■ **About this task**: In the text on the Zero Suicide Healthcare framework, return the passage from "Context The World" to "modern healthcare systems.", copied word for word.

■ **Study text**:
◇ ◇ ◇ ◇ ◇

Context The World Health Organisation estimates one person dies by suicide every 40 seconds. In Australia it’s estimated around 20% of suicides are people who have been in the Australian healthcare system. This is not an acceptable outcome for modern healthcare systems.
Process The Zero Suicide Healthcare (ZSH) framework has been adopted in many developed countries, comprised of seven elements designed to build organisational capability, improve clinical practice and create better service pathways for recovery.
Analysis ZSH draws on techniques of quality management and continuous improvement. It implicitly assumes suicide prevention can be addressed in health care settings in the same way, and with the same absolute improvements, as has been done in wound management, infection control and medication management. It advances evidence-based practice in suicide prevention as a standardised and systematic reform. It encourages the use of data and measurement to monitor performance for continuous improvement within healthcare settings.

◇ ◇ ◇ ◇ ◇

(Dataset entries)
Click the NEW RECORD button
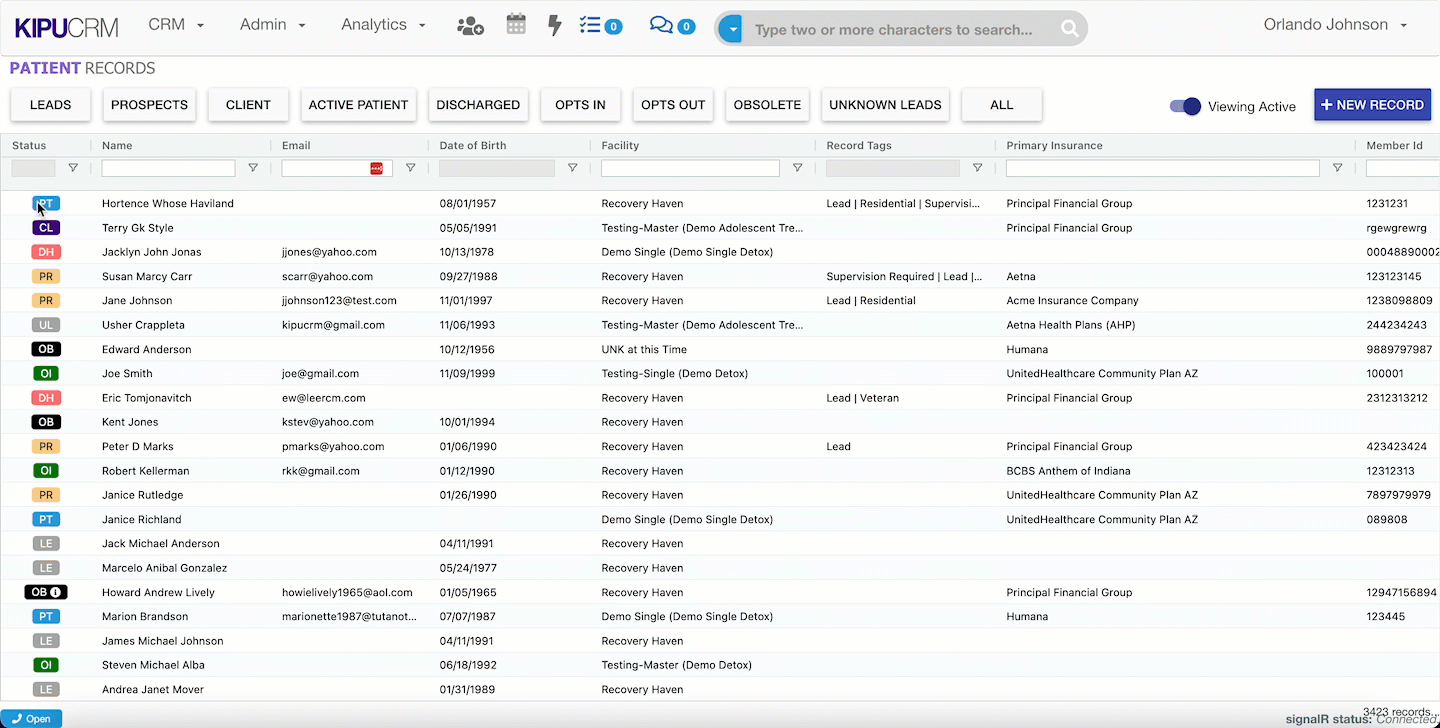 pyautogui.click(x=1372, y=105)
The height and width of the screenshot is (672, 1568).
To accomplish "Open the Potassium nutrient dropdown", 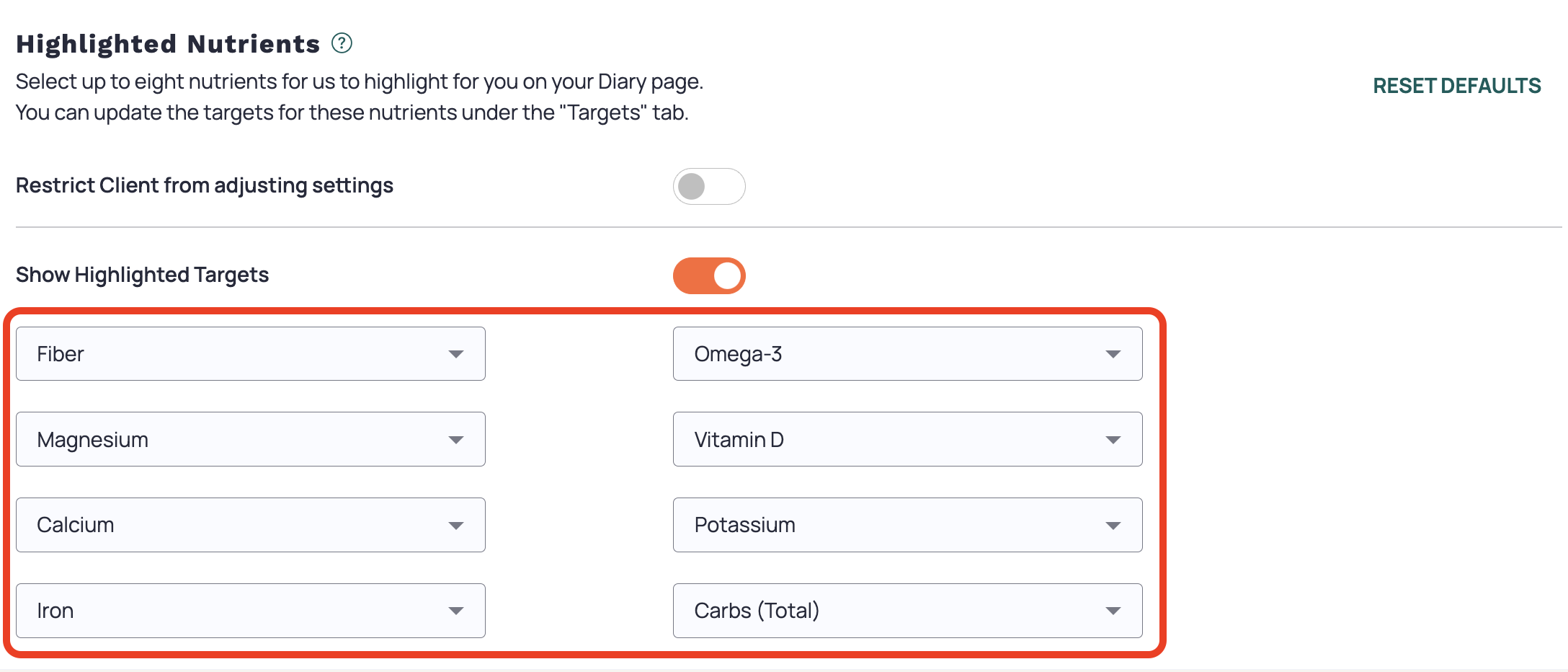I will (908, 525).
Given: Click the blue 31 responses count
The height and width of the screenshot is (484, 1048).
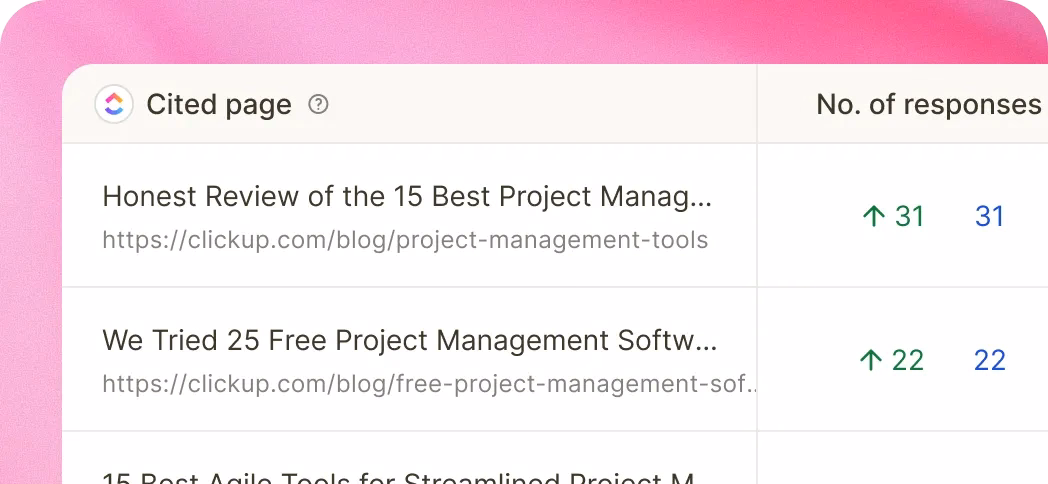Looking at the screenshot, I should (989, 216).
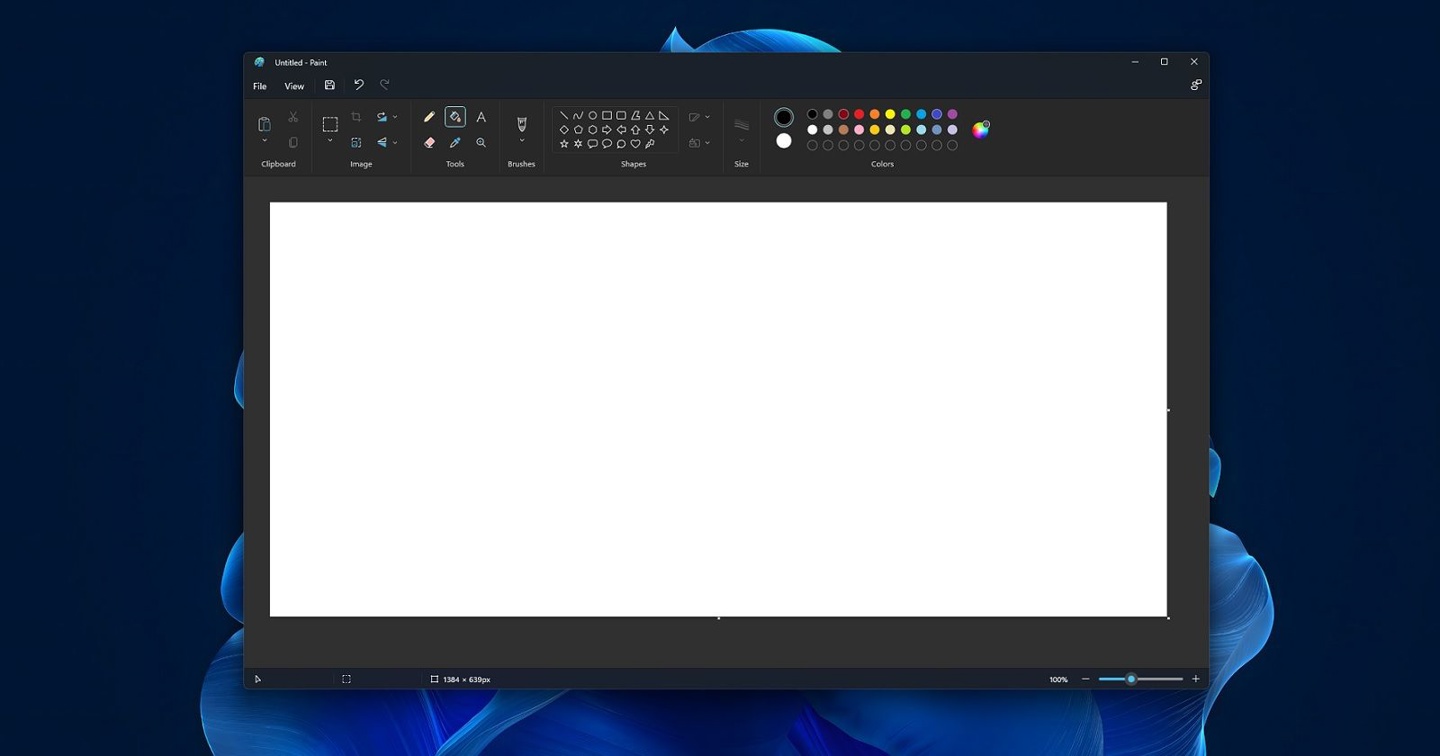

◇ ◇ ◇ ◇ ◇

■ **The answer**:
Context The World Health Organisation estimates one person dies by suicide every 40 seconds. In Australia it’s estimated around 20% of suicides are people who have been in the Australian healthcare system. This is not an acceptable outcome for modern healthcare systems.